We’ve only got three weeks left until Oscar night, so prepare for these to go by at a clip. We’re counting down to the awards with our predictions in each category, today covering the races of the music branch, Original Score and Original Song. These categories have certainly had their identity crises in the past, but this year that failure to be properly informed about what they are has become a central point of conversation. Best to look at the nominees one by one to figure out what’s likely to win, what probably should win, and maybe give Academy voters some pointers on how to better nominate films in the future.
- John Williams, The Book Thief
- Steven Price, Gravity
- William Butler and Owen Pallett, Her
- Alexandre Desplat, Philomena
- Thomas Newman, Saving Mr. Banks
Usually I’m quite well acquainted with the original score contenders, even when they’re as lazy best picture imitators as last year. This time there may be just as many Best Picture contenders in the nominees as last year, but they largely feel even less noteworthy than that bunch. While easily orchestrated and not particularly memorable, Anna Karenina, Argo and Skyfall had some spark to them. I can’t say the same for Philomena, with regular composer Alexandre Desplat reprising the same cute niceties as he’s done for Stephen Frears’ past work. It’s rather unappetizing and irritating work, but it indulges the film’s crowdpleasing elements and brings back a familiar composer… who’ll lose yet again.

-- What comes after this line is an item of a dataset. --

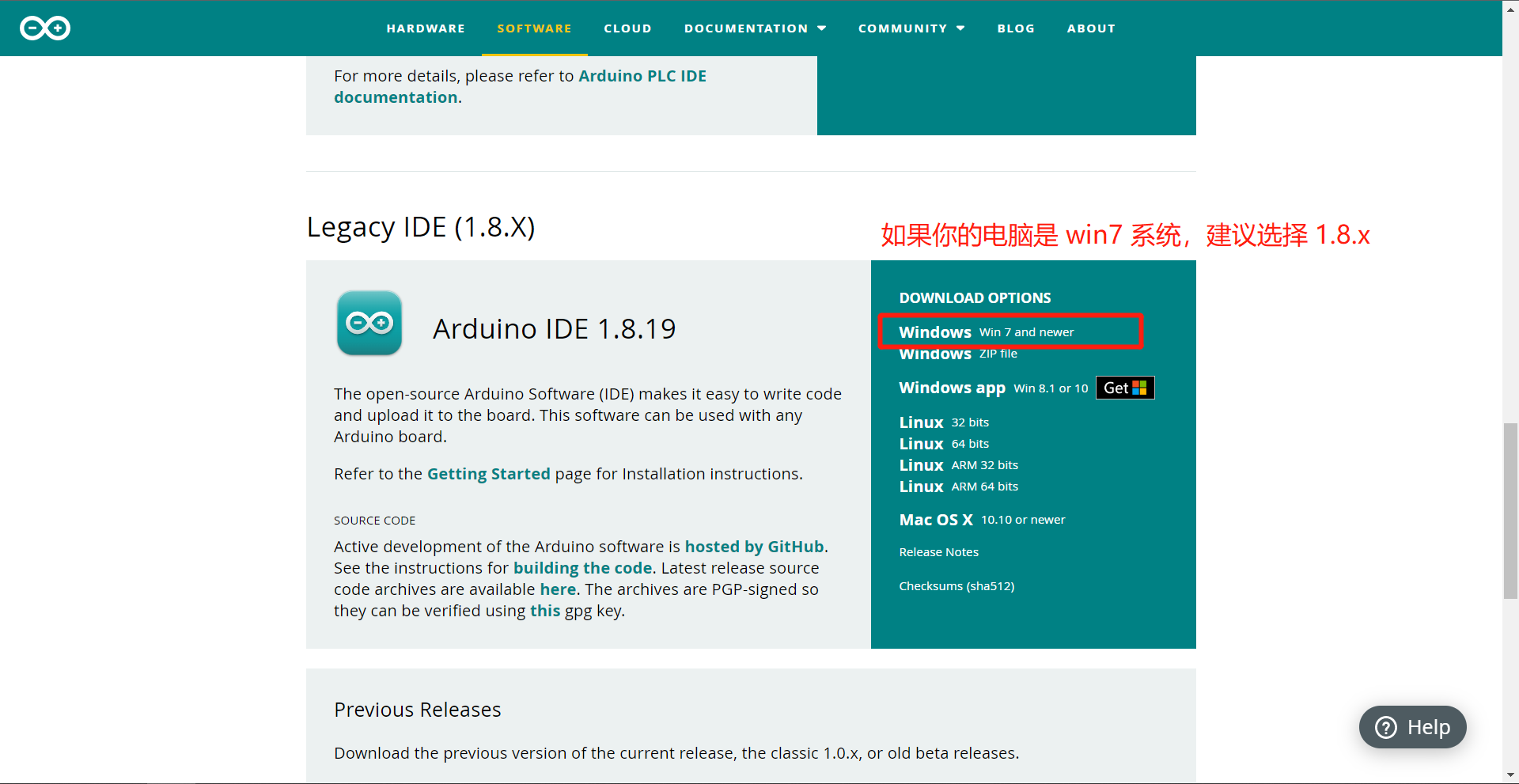This screenshot has height=784, width=1519.
Task: Go to the Cloud menu item
Action: click(x=627, y=28)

Another constant bridesmaid of the category, Thomas Newman, whose work on Saving Mr. Banks is arguably even lazier, if not quite as annoying. Apparently the Academy’s past discrimination against scores with adapted content, like Carter Burwell’s work on True Grit, doesn’t extend to classic cinema. Which isn’t to say Newman’s work is just a hollow riff on Mary Poppins, but the showboating Disney-ness of it hardly feels inspired, particularly as it sounds unmistakably like his work on Finding Nemo.

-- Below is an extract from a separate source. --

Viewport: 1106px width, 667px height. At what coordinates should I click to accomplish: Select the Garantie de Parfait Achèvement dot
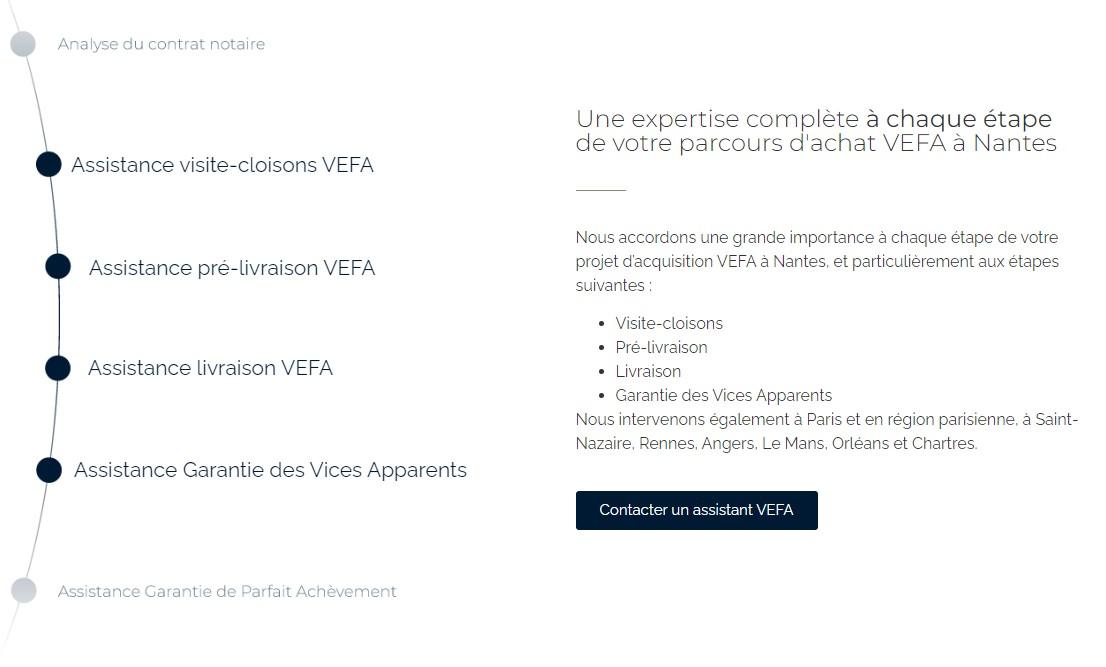point(23,591)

Last of the three holdover composers from last year is Academy regular John Williams, whose work seems to get nominated for anything remotely better than Indiana Jones and the Kingdom of the Crystal Skull. I mean, don’t get me wrong. The man’s gifted, but nominating him for everything he does not only depletes his own currency (*cough* STREEEEEEEP! *cough*), but boxes out any emerging talent. I hadn’t even The Book Thief‘s score before tackling these nominees, and while it’s agreeable stuff, it’s not remotely as invigorating as his best work, or even some of his lesser work.
By contrast Steven Price’s score for Gravity, which our staff was enamored with enough to honor it with Best Original Score, is rather exciting, transporting stuff. It’s bombastic and jarring when it needs to be, but also by turns delicate and soaring with its emotional beats. Even the thought of hearing the film’s climactic theme whenever it wins an award raises hairs on my neck. I’m confident that emotional spirit, far more empowering than any of its competition, will translate most clearly to Academy voters.
If I can imagine a spoiler in this category, it’s Her, which has been emerging as a surprisingly strong contender in the latter end of the season. While not much threat in the Best Picture race – its absence in the often fortifying acting races hurts its chances – it stands a significant chance in some below-the-line fields. I expect it to surprise in at least one race, which of course implies my predictions will probably be wrong on at least one count (and probably more). This could very well be it, its score not only eliciting strong emotions and endless tears, but integrating impressively into the diegesis of the film. For being the only score whose significance is overtly explained in the film, it may end up the surprise winner.
Predicted Winner: Gravity
Preferred Winner: Her
Write-In Vote: This Is Martin Bonner
- “Happy” from Despicable Me 2
- “Let It Go” from Frozen
- “The Moon Song” from Her
- “Ordinary Love” from Mandela: Long Walk of Freedom
- *revoked* “Alone Yet Not Alone” from Alone Yet Not Alone
Well now Academy, you know how we’ve always talked about the possibility of something going wrong with the song. The Original Song race, Academy. What happened is, former music branch chief Bruce Broughton had a thought of… well, he went a little funny in the head. Just a little funny, and he went and did a silly thing. He asked the members of the music branch…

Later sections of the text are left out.